### [TASK]
Scale the lines from the one containing "Viewport: 1316px width, 912px" through the end of the records by writing them out again in full. Multiply every click coordinate by 2 and round to whole numbers, with halves rounded up, but leave all other numbers and text unchanged.

### [Recorded data]
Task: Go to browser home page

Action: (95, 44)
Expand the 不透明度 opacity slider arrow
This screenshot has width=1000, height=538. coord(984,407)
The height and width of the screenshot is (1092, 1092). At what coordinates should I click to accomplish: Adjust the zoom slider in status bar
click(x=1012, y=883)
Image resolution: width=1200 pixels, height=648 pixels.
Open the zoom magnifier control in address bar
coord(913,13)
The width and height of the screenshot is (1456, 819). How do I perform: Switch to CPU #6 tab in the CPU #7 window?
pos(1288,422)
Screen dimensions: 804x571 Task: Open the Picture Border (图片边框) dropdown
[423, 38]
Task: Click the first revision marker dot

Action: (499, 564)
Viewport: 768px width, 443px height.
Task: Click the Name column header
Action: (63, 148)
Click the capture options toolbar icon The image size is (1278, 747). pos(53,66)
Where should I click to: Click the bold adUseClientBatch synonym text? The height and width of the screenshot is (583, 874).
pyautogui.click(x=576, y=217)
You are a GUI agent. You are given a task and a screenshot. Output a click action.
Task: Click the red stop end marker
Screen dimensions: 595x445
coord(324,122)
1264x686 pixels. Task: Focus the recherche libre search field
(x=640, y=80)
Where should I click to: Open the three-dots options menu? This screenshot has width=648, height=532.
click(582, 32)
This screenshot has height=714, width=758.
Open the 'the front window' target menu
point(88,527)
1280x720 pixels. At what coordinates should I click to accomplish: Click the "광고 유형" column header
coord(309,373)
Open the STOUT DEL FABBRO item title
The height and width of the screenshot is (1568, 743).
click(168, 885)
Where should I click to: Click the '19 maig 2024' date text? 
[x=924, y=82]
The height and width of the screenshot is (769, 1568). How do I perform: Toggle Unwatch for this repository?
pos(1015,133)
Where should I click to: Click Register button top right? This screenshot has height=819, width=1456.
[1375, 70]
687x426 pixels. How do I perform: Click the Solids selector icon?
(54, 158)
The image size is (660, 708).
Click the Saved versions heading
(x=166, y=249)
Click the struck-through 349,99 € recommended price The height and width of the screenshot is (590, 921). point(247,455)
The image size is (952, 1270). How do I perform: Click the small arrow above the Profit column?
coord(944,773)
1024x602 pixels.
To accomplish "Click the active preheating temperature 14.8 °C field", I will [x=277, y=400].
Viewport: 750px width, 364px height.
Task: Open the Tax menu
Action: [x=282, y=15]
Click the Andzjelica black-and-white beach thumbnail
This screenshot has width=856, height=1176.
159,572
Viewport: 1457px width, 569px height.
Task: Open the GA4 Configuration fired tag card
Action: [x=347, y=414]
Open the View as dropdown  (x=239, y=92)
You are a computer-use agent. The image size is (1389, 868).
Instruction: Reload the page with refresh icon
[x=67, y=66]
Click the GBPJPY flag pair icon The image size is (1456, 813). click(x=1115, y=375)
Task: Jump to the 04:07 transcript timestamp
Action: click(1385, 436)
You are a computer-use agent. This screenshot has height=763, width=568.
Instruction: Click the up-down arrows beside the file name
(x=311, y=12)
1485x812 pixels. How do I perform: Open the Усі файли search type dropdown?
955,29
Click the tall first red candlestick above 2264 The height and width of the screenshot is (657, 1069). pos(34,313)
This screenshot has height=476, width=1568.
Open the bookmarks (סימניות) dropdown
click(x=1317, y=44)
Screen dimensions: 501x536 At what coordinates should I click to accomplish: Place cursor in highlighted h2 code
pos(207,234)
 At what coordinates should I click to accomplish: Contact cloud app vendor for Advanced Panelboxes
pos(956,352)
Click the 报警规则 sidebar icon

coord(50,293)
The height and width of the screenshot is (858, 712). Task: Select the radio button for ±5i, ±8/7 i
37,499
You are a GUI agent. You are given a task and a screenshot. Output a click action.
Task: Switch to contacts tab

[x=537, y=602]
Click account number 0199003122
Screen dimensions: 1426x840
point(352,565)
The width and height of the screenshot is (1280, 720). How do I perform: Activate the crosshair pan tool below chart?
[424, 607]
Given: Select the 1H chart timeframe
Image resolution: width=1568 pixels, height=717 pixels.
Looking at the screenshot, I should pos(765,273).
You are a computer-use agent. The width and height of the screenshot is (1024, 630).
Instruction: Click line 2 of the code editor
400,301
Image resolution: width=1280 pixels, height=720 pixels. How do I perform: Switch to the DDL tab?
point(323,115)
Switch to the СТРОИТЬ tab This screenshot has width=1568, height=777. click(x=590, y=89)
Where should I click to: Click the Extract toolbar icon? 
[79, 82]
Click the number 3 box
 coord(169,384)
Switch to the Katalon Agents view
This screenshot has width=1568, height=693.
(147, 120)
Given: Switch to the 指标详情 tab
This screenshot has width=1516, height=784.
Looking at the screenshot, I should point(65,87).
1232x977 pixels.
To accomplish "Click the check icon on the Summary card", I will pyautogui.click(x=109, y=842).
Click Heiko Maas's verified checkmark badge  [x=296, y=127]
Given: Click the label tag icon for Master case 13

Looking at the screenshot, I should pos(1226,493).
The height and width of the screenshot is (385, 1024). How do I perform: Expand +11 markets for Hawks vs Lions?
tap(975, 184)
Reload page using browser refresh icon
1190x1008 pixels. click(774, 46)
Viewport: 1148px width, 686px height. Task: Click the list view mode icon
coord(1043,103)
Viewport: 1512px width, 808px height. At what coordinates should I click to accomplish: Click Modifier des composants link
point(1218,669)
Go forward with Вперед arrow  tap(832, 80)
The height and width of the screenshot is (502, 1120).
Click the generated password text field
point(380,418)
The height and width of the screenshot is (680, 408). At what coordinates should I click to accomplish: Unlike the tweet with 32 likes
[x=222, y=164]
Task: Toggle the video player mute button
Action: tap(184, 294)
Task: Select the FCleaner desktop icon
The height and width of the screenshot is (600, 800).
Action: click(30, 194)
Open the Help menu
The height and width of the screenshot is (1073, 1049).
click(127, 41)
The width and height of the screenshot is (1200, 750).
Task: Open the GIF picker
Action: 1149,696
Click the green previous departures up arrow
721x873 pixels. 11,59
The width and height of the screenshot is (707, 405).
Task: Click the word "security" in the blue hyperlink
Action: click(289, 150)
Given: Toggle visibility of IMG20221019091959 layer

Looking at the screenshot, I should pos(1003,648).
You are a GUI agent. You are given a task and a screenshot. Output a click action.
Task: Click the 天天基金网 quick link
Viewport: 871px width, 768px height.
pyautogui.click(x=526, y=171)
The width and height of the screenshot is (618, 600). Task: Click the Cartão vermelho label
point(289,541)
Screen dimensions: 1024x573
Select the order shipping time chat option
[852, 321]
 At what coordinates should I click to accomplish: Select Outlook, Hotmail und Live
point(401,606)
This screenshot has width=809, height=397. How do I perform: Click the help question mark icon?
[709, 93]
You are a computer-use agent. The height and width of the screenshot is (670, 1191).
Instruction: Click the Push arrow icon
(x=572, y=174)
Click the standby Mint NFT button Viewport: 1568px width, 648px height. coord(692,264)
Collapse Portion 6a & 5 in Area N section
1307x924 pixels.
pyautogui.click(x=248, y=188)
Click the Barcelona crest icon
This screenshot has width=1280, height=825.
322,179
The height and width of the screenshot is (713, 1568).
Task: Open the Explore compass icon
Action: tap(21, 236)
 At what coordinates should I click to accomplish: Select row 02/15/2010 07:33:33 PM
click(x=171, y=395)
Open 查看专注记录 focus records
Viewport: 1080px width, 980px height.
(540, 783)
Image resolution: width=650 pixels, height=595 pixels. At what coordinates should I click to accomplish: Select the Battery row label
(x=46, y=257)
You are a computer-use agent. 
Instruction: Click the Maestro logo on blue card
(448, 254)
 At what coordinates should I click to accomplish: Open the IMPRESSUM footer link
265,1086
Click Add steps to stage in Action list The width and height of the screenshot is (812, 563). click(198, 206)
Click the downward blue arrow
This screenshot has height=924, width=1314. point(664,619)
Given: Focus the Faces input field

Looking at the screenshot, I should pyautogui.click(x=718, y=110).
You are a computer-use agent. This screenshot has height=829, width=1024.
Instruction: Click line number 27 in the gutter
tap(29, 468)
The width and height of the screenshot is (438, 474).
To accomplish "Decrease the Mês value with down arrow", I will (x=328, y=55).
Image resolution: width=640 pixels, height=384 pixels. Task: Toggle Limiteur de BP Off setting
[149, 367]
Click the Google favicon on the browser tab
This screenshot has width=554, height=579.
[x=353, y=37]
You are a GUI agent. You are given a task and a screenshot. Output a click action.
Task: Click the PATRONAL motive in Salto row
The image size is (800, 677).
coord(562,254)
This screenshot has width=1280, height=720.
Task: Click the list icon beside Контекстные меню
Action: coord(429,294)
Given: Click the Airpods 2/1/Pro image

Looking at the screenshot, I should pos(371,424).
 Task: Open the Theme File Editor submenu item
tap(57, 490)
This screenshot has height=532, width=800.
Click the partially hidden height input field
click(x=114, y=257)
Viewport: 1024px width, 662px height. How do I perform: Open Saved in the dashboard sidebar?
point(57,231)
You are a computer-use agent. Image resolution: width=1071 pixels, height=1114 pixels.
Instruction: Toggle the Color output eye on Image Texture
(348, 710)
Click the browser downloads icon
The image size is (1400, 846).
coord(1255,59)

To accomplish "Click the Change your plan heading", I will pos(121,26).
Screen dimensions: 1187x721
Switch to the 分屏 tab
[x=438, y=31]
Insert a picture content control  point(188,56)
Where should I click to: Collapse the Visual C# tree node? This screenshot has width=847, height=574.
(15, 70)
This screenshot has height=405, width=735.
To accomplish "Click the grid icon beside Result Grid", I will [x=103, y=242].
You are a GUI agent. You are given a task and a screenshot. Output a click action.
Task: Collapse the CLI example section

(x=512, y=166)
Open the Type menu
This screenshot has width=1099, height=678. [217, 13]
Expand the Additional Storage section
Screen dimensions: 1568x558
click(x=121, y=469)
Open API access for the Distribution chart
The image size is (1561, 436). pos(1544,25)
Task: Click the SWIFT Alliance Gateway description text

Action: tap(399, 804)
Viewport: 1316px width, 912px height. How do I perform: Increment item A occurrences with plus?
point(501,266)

### [PROBLEM SOLUTION]
Viewport: 1316px width, 912px height. How do I perform: Increment item A occurrences with plus?
point(1002,532)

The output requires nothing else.